Bir DNA molekülü; baz, şeker ve fosfat birimlerinden oluşur. Bir DNA zincirinde, binlerce DNA molekülü vardır. Bu DNA molekülleri, aralarında kovalent bağlarla bağlanarak ikili sarmal zincir oluştururlar. DNA moleküllerinin her üç tanesinden oluşan birime ise ‘kod’ denir ve bu moleküllere bağlı olan üç baz ismi ile ifade edilir: ATC Adenin-Timin-Sitozin gibi. Bu birim, DNA’da yazılı olan bir karakteri ifade eder (saç rengi, göz rengi, boyu vb.) Bir DNA zincirinde bu şekilde binlerce kod bulunur.

Bu kodlar, insanın bir nevi kaderi hükmünde olup, geçmiş ve gelecek bütün özellikleri bu kodlarla insanın DNA’sında yazılır ve bu özellikler nesilden nesile aktarılır. Bir kitabı, yazan birisi olduğu gibi, elbette bu DNA yazısını da bir yazan vardır. DNA’lara bu bilgileri yazanın ise, en başta ilim, kudret ve irade gibi sıfatları olmalıdır. Bu sıfatlar da bu moleküllerde olmadığına göre DNA; ilmi ve kudreti her şeyi kuşatan, geçmiş ve geleceği bilen bir zatın yazısıdır, eseridir.
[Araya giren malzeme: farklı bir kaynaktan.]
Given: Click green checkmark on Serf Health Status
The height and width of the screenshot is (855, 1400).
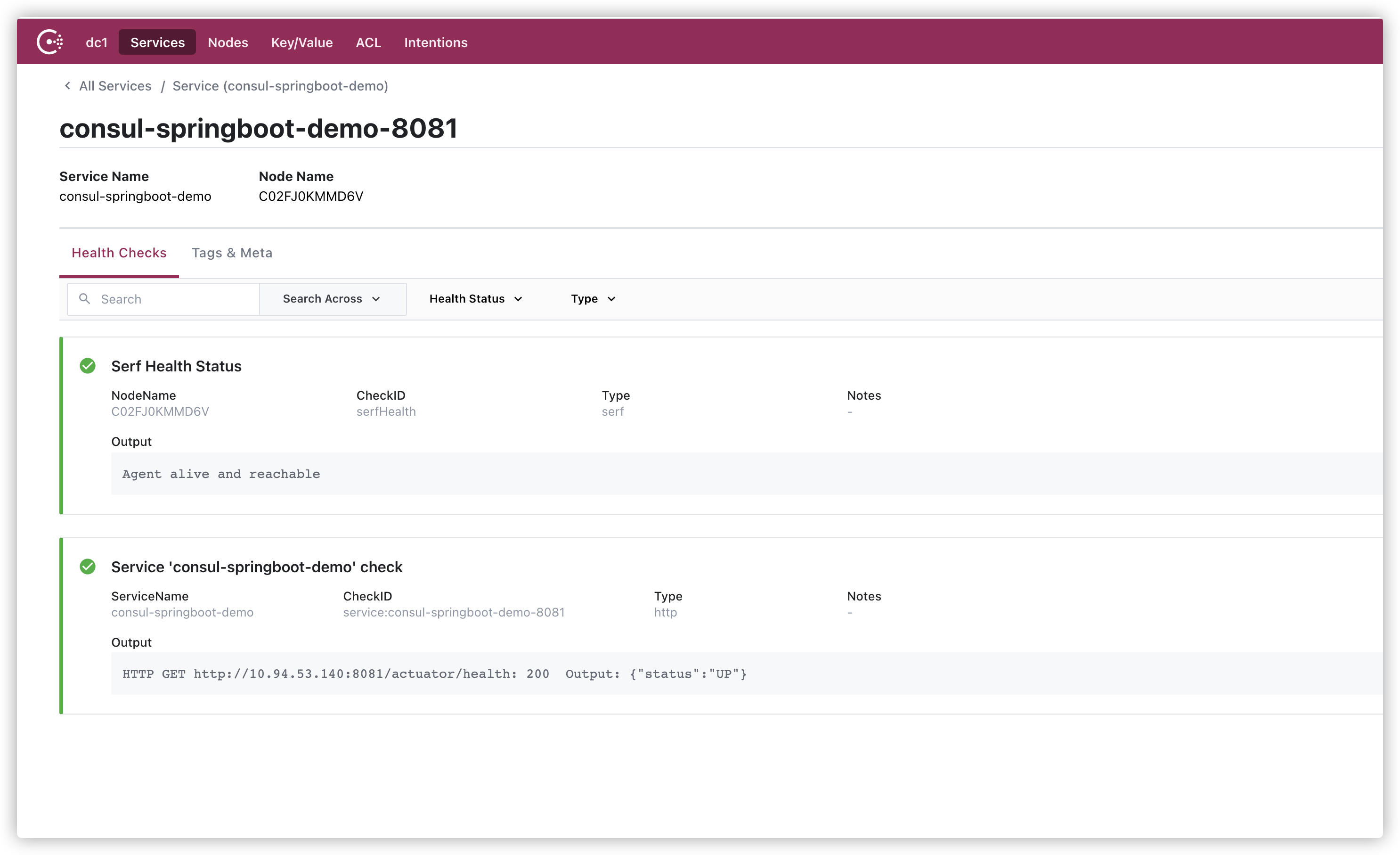Looking at the screenshot, I should click(x=88, y=366).
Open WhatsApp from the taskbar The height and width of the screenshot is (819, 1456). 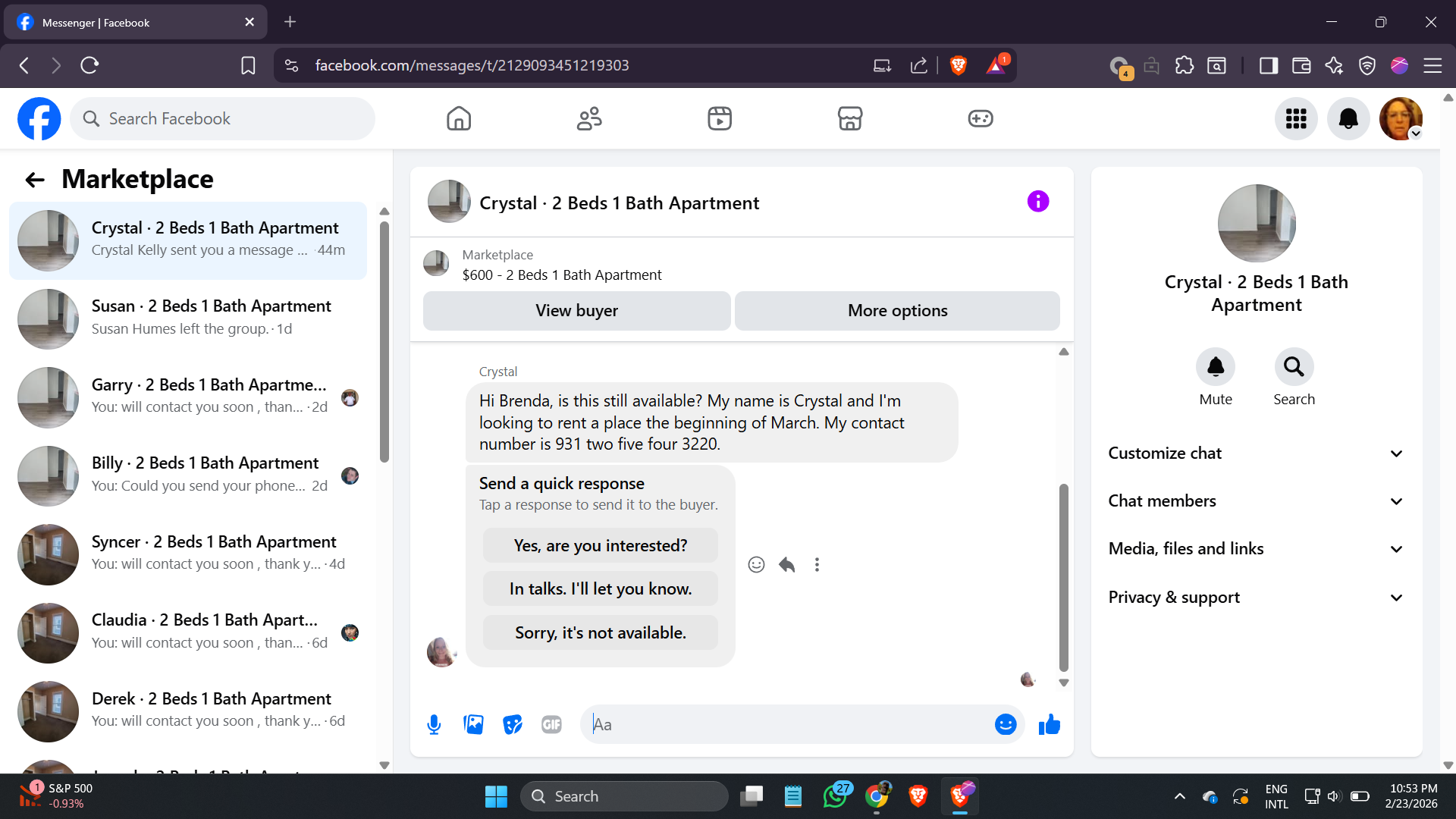tap(835, 796)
Yukarıda belirtilen bilgileri ifade edecek bir DNA zinciri, hiç şüphe yok ki çok uzun olacaktır. Evet, bir insan vücudunda yaklaşık 100 trilyon hücre ve bu hücrelerde toplam 200 milyar km uzunluğunda DNA zinciri bulunur. Bu DNA zinciri, dünyanın çevresini 5 defa dolanabilecek uzunluktadır. Her bir hücre için DNA zinciri uzunluğu ise yaklaşık 1 m’dir. İşte bu uzun DNA iplikçiklerinde; anne ve babadan gelen karakterler kodlanmakta ve böylece ebeveynin özellikleri yeni nesillere değişmeden aktarılmaktadır.

Bu DNA zincirinin iki kodunda meydana gelecek bir değişiklik veya hasar, telafi edilemeyecek hastalıklara sebep olur. Buna en çarpıcı örnek; normal gen yapısına sahip insanların kanlarında normal hemoglobin yapılırken, gen bozukluğundan kaynaklanan talasemi hastalarında ise anormal hemoglobin proteinleri sentezlenir.

Öyle ise; binlerce DNA molekülü bulunduran DNA zinciri, her bir hücrede nasıl hatasız yapılmaktadır?

DNA moleküllerinin 3-4 tanesinin birbirine bağlanmış formüllerini, bir kimyacı dahi tahtaya yazmakta zorlanır. Böyle binlerce DNA molekülünün birbirine bağlanmasıyla meydana gelen DNA zincirinin yapılmasını ise, “kendi kendine oluyor” diyerek tesadüfe bırakmak veya sebeplere ve doğaya bağlamak akla uygun olabilir mi?

Demek, DNA zinciri ilk yaratılışta nasıl yazılmışsa, Adem aleyhisselâmdan bu yana aynı şekilde yazılmaya devam etmektedir. Ve böylece harika olarak, insan türü insan; koyun türü de koyun olarak devam ettirilmektedir. Bu da; ilim, kudret ve irade sahibi bir Yaratıcı tarafından, her canlı için DNA’sının özel olarak yazıldığını göstermektedir.